In February 2008 Kazakhstan’s state oil and gas company KazMunayGaz purchased the Batumi oil terminal outright from the Danish-led Greenoak Group and its partners. Greenoak will continue to manage both the oil terminal and the recently modernized port of Batumi for KazMunayGaz. The terminal, with a capacity of at least 15 million tons per year of crude oil and oil products, can also become a point of origin for oil deliveries by tanker to Odessa and the pipeline to Poland.

With the Kulevi and Batumi terminals, Azerbaijan and Kazakhstan, respectively, own and operate their first international oil transport assets with direct access to the open sea. From this point on, full ownership by the respective oil companies should ensure a growing oil flow via Georgia into the Black Sea. Azerbaijan is encouraging Kazakhstan to accelerate the implementation of its long-standing intentions to ship growing volumes of oil across the Caspian Sea to Baku.

Georgia’s other maritime terminal, Supsa, and the pipeline leading there from Azerbaijan, have not been used since 2007. Their capacity is 8 million tons a year, and could be expanded to 15 million tons. This route is closed temporarily for upgrades by the BP-led Azerbaijan International Operating Company (AIOC), the oil-extracting consortium that owns and operates the pipeline and terminal. The line goes from the Caspian Sea at Sangachal to the Black Sea at Supsa. This capacity should provide a further outlet for growing oil production originating on either shore of the Caspian basin. Part of this flow, once restored, should be available for tanker shipment to Odessa. BP’s partner in Russia, TNK-BP, however, may not necessarily be interested in a rescue of the Odessa-Brody project.
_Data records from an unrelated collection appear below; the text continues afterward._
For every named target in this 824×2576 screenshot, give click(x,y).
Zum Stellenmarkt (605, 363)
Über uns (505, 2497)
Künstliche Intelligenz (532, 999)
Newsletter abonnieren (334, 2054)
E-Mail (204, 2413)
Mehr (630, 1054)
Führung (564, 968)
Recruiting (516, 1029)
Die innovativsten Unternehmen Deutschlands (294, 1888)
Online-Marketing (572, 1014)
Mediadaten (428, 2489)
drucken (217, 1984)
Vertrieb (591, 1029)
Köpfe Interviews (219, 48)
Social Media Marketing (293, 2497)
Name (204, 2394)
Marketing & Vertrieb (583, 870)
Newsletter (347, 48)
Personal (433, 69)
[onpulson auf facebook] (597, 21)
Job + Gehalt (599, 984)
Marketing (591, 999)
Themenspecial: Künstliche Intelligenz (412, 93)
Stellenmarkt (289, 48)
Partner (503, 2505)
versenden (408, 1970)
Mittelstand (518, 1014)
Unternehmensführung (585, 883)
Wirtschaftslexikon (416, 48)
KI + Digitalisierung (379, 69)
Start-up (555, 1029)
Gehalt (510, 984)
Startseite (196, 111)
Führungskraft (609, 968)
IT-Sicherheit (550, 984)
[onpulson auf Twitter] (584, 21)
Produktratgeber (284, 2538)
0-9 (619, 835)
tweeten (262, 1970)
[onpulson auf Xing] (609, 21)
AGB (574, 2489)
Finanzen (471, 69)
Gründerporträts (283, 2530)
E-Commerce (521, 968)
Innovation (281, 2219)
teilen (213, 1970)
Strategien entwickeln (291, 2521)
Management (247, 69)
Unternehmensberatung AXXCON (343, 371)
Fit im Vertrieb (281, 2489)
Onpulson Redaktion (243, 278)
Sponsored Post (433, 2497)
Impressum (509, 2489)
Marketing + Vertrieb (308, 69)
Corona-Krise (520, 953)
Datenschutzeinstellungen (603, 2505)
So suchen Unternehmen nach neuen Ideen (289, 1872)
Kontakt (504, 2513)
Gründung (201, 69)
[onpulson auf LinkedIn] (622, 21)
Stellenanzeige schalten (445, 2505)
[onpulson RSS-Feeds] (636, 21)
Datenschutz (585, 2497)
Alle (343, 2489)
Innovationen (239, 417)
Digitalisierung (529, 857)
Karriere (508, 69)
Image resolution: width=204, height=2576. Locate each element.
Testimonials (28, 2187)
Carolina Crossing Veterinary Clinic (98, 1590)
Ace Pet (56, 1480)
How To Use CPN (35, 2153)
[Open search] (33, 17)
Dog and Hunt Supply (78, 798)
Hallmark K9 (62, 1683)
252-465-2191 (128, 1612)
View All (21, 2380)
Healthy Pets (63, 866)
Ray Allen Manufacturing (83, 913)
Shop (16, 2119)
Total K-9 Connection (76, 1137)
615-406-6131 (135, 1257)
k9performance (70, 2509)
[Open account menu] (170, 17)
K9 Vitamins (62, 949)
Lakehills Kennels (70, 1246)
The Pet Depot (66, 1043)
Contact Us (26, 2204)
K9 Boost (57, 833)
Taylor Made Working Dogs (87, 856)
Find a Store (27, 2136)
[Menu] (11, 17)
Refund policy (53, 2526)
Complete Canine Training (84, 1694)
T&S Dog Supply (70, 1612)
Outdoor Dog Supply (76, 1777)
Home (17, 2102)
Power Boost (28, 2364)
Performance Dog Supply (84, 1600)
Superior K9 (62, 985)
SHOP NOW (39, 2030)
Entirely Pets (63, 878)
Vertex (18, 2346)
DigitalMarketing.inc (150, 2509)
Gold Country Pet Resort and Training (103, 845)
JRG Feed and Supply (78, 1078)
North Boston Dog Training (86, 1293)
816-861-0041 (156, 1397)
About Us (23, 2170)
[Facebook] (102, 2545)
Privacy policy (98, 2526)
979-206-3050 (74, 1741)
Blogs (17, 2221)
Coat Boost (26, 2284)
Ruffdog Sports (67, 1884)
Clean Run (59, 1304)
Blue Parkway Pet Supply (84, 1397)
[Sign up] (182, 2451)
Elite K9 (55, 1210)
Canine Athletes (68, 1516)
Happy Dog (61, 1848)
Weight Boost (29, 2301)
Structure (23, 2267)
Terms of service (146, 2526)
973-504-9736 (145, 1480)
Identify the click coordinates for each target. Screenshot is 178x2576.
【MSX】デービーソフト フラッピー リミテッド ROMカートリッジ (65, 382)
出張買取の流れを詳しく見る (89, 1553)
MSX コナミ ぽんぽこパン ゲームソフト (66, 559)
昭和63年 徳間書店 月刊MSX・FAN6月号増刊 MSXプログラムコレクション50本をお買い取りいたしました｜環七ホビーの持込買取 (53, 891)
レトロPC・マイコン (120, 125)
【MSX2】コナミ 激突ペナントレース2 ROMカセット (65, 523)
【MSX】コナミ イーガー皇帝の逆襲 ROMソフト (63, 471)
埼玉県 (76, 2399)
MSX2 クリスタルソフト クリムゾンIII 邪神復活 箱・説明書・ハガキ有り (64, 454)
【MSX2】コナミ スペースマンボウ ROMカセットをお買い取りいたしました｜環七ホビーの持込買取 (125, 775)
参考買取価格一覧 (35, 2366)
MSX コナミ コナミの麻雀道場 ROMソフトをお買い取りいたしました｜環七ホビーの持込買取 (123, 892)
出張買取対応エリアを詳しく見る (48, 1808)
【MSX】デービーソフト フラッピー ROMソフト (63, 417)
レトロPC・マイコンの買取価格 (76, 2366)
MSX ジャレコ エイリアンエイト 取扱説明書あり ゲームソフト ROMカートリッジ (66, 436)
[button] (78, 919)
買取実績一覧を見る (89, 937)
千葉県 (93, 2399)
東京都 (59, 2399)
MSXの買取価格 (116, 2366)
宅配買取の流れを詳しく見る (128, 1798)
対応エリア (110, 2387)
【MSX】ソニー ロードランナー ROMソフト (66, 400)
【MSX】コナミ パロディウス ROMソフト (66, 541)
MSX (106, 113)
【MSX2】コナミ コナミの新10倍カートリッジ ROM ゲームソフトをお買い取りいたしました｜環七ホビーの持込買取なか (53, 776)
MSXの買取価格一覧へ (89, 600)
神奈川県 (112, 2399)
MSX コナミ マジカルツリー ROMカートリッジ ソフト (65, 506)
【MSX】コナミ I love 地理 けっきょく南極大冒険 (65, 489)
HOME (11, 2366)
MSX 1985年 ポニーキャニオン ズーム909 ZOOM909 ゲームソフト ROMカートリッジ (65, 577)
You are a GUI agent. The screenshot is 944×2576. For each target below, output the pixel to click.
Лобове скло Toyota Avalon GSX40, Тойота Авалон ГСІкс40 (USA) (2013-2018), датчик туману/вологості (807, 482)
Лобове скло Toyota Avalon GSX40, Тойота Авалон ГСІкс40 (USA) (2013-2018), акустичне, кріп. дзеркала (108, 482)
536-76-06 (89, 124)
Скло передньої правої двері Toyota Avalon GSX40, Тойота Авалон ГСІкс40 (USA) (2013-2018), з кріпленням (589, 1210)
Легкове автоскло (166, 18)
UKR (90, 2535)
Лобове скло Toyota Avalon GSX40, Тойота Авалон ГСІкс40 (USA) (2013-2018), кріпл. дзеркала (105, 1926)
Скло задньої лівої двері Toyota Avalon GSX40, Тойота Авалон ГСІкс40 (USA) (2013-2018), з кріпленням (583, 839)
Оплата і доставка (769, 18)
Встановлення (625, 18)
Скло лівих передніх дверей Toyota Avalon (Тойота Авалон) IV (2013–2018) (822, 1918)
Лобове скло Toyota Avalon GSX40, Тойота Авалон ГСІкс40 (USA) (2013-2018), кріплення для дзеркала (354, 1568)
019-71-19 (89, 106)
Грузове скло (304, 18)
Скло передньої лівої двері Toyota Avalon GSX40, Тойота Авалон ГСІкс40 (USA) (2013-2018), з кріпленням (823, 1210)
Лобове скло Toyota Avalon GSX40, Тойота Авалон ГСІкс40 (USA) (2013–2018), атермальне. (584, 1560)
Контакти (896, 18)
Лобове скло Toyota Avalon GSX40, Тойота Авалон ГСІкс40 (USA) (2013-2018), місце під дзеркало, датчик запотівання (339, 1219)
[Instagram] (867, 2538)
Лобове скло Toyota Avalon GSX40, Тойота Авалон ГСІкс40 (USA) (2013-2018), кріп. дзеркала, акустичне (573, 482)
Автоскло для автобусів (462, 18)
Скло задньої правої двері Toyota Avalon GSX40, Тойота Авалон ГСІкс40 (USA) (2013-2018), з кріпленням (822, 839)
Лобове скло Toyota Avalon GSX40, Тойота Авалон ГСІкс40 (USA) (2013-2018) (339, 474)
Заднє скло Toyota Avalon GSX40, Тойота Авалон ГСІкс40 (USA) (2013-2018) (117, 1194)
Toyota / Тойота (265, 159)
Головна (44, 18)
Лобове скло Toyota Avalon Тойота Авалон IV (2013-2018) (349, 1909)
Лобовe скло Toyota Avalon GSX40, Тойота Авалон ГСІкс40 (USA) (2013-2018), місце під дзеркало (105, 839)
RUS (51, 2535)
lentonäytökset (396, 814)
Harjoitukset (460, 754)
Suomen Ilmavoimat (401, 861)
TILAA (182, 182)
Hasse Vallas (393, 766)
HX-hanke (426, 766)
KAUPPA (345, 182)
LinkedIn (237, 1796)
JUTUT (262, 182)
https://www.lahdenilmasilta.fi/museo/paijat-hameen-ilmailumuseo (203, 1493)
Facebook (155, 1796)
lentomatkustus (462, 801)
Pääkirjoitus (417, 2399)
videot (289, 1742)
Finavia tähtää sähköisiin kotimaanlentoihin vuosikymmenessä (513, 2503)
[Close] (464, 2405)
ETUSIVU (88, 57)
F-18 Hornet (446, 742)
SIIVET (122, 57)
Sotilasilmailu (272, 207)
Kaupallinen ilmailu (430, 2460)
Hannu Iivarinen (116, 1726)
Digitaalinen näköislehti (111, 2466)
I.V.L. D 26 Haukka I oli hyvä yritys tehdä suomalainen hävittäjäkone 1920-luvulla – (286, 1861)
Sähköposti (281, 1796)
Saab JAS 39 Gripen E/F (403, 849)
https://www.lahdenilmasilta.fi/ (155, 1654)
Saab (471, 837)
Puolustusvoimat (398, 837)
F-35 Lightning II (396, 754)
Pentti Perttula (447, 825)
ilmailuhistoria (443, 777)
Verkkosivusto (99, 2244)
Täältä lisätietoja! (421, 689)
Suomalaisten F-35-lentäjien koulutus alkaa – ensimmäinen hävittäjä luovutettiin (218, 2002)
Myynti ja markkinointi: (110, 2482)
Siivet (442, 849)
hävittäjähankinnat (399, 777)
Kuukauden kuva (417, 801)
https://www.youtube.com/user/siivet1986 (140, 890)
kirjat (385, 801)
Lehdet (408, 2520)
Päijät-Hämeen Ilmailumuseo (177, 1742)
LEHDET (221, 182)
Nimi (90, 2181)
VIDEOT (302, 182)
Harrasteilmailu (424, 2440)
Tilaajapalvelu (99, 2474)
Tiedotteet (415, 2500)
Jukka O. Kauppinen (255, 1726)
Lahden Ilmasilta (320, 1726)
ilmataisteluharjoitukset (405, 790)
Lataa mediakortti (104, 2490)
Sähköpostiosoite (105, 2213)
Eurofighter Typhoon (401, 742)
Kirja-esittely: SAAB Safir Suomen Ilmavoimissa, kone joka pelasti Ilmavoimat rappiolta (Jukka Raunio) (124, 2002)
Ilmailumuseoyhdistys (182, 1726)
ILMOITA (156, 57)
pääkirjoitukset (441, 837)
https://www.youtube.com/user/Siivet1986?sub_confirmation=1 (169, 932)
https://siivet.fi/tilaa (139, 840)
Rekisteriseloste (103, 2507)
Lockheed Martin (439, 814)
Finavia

TNK-BP is currently the main user of the Odessa-Brody pipeline in the reverse direction, north-south, negating that pipeline’s initial raison d’etre. Completed in 2001 by Ukraine to carry Caspian oil via the Black Sea and Ukraine to Europe, the pipeline remained idle until 2004, because Russia blocked the access of oil from Kazakhstan to Odessa.

Since 2004 Russian companies are “reverse-using” the pipeline to carry their oil from Russia to Odessa for shipment by tankers. Using the pipeline as originally intended would require commitments of Caspian oil and financing the pipeline’s continuation from Brody (in Ukraine near the Polish border) into Poland, reaching the Plock refinery and/or the Gdansk refinery and port. In that case, the line’s initial capacity of 8 million tons annually could be expanded to 15 million tons.

The first Caspian-Black Sea-Baltic energy summit, held in Poland in May 2007, decided to establish a project company for extending the Odessa-Brody pipeline into Poland. The follow-up summit, held in October 2007 in Vilnius, resolved to create a five-country company of Azerbaijan, Georgia, Ukraine, Poland, and Lithuania to carry out the plan. The Kyiv summit can take the next step forward (PAP, May 15; Trend Capital, ANS, Black Sea Press, May 16, 17; see EDM, February 13).